Connecting to the VPN
Once you have installed OpenConnect and checked that you have a vpnc-script which will set up the routing and DNS for it, using OpenConnect is very simple. As root, run the following command for an AnyConnect/ocserv VPN:
- openconnect https://vpn.mycompany.com/
- openconnect --protocol=gp https://vpn.mycompany.com/
That should be it, if you have a password-based login. If your VPN uses TLS/SSL client certificates for authentication, you'll need to tell OpenConnect where to find the certificate with the -c option.

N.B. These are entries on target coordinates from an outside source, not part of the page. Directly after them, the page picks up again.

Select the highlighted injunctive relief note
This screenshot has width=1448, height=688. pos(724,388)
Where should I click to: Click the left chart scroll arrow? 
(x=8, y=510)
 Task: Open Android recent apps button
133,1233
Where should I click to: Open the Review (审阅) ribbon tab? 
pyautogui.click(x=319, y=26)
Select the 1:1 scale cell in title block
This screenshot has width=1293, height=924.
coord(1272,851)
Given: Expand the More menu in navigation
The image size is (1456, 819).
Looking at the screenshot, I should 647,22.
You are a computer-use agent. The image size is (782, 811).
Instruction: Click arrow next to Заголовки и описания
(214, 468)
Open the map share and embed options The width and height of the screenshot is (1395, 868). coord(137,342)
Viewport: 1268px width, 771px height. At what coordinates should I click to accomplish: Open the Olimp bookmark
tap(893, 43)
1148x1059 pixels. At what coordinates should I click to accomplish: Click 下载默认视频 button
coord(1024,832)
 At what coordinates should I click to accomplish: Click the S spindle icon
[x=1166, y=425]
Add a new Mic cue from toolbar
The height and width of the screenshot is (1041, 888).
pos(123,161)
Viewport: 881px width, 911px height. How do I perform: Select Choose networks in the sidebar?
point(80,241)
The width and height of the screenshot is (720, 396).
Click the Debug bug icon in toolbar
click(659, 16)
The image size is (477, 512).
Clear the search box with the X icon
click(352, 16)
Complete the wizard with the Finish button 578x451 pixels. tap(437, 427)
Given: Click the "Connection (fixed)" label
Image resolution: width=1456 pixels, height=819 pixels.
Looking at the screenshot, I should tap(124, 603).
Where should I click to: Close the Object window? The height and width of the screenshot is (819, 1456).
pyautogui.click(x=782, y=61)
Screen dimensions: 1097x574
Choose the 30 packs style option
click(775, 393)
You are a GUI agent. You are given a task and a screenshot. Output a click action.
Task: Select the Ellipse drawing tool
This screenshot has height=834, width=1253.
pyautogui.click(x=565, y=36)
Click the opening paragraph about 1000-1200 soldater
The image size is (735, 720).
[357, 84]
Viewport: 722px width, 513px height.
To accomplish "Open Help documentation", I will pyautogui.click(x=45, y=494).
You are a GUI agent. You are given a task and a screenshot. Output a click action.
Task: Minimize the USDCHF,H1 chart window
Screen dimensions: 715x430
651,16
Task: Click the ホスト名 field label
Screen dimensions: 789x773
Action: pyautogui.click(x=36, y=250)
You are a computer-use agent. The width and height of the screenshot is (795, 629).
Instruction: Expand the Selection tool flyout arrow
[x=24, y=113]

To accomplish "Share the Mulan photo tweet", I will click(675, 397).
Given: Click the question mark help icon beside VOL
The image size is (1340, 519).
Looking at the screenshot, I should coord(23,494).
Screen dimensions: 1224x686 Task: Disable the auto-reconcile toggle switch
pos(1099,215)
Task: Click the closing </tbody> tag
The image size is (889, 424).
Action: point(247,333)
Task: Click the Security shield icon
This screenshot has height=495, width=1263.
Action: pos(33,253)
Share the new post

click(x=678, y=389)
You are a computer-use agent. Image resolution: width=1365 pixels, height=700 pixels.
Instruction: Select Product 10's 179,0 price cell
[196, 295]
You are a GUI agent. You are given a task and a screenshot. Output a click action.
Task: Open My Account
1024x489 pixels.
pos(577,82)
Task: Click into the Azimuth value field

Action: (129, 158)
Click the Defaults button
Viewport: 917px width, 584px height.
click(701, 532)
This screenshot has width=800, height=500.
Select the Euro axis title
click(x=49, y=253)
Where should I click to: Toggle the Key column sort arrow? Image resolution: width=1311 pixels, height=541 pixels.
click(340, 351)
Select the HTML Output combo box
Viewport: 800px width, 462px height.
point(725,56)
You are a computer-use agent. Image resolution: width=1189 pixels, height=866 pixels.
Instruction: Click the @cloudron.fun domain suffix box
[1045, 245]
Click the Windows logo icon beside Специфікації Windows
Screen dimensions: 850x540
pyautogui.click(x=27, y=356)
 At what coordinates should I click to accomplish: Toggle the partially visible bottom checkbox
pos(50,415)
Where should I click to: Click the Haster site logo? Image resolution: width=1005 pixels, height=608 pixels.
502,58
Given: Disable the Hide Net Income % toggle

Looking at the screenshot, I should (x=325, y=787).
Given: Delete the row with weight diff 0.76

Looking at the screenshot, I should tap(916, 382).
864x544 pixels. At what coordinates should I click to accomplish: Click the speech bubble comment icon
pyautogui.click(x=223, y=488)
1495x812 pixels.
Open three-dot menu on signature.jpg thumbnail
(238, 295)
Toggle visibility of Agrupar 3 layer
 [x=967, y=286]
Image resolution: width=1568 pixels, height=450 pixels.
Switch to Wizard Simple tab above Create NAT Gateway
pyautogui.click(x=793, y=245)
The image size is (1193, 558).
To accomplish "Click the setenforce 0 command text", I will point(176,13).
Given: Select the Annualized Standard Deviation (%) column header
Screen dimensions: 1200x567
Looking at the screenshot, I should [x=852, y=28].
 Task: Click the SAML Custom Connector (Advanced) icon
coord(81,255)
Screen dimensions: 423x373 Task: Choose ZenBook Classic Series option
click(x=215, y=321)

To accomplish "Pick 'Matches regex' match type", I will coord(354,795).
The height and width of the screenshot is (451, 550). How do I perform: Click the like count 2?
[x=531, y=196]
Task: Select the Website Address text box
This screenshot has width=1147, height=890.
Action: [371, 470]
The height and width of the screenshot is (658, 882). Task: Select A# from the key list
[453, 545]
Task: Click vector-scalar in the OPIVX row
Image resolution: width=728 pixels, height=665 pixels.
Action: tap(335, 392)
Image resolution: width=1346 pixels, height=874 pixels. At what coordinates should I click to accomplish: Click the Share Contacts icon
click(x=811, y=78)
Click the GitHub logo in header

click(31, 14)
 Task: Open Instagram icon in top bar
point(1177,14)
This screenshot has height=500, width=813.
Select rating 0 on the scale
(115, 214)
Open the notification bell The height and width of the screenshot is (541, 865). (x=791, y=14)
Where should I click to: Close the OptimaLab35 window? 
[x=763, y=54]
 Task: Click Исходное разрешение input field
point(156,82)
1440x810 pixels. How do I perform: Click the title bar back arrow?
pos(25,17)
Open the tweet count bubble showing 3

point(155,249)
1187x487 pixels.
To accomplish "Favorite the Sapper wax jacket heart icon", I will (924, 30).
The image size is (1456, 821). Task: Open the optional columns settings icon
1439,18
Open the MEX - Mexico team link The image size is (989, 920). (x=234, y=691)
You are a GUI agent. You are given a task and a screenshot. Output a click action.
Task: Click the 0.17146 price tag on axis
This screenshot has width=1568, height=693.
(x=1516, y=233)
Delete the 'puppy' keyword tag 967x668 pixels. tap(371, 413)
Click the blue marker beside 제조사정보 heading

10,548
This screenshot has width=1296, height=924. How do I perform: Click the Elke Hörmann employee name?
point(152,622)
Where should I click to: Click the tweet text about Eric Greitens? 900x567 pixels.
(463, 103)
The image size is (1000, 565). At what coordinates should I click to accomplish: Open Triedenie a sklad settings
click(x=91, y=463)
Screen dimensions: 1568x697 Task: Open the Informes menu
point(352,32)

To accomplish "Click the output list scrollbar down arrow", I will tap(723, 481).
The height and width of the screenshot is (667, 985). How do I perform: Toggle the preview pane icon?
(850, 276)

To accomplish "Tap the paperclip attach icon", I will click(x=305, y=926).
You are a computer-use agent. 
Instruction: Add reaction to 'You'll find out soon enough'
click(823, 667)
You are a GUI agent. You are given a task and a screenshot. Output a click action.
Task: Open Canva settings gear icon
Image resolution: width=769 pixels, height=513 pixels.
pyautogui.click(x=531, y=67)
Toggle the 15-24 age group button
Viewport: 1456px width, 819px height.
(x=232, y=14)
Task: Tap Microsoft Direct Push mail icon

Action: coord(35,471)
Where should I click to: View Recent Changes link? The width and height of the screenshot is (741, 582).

You can provide the certificate either as the file name of a PKCS#12 or PEM file, or if OpenConnect is built against a suitable version of GnuTLS you can provide the certificate in the form of a PKCS#11 URI. If the private key is in a separate file from the certificate, this must be specified with -k:
- openconnect -c cert_and_private_key.pem https://vpn.mycompany.com/
- openconnect -c certificate.pem -k private_key.pem https://vpn.mycompany.com/
- openconnect -c pkcs11:id=X_%b04%c3%85%d4u%e7%0b%10v%08%c9%0dA%8f%3bl%df https://vpn.mycompany.com/
- openconnect -c system:win:id=37835fdcdfe2817ee22d6b161e54812fe95867fe https://vpn.mycompany.com/
See the manual for additional options which can be used to tune OpenConnect's connections, and automate various aspects of the authentication process (e.g. populating multi-factor authentication codes using RSA- or OATH-based soft tokens).
Windows certificate store
If your certificate is in the system certificate store, OpenConnect should be able to use it when built against GnuTLS, as a "system key".
To find the system:win:… URI to use for your key with the list-system-keys.exe tool included with OpenConnect. Its output might look something like the following:
Label: (null) Cert URI: system:win:id=37835fdcdfe2817ee22d6b161e54812fe95867fe;type=cert Key URI: system:win:id=37835fdcdfe2817ee22d6b161e54812fe95867fe;type=privkey Cert info: subject `CN=d1ab215ccab521bc', issuer `CN=Token Signing Public Key', serial 0x2ce0193a3ecf4da9f0591cee9158e48ec53a8e54, RSA key 1024 bits, signed using DSA-SHA1 (broken!), activated `2020-05-07 06:48:59 UTC', expires `2020-05-14 06:48:59 UTC', pin-sha256="2XOidBPfppXj4REiuj9fIE3UYQK6TTQIODQajIOiLFi=" |
Note that as of the time of writing (2022-05-22; GnuTLS v3.7.5), GnuTLS is only able to use keys from the CERT_SYSTEM_STORE_CURRENT_USER store in Windows, not the CERT_SYSTEM_STORE_LOCAL_MACHINE or other locations. This is reported as GnuTLS issue #1365.
Even where the certificate is marked as "non-exportable", some have succeeded in stealing certificates from their Windows certificate store using tools like Jailbreak and mimikatz.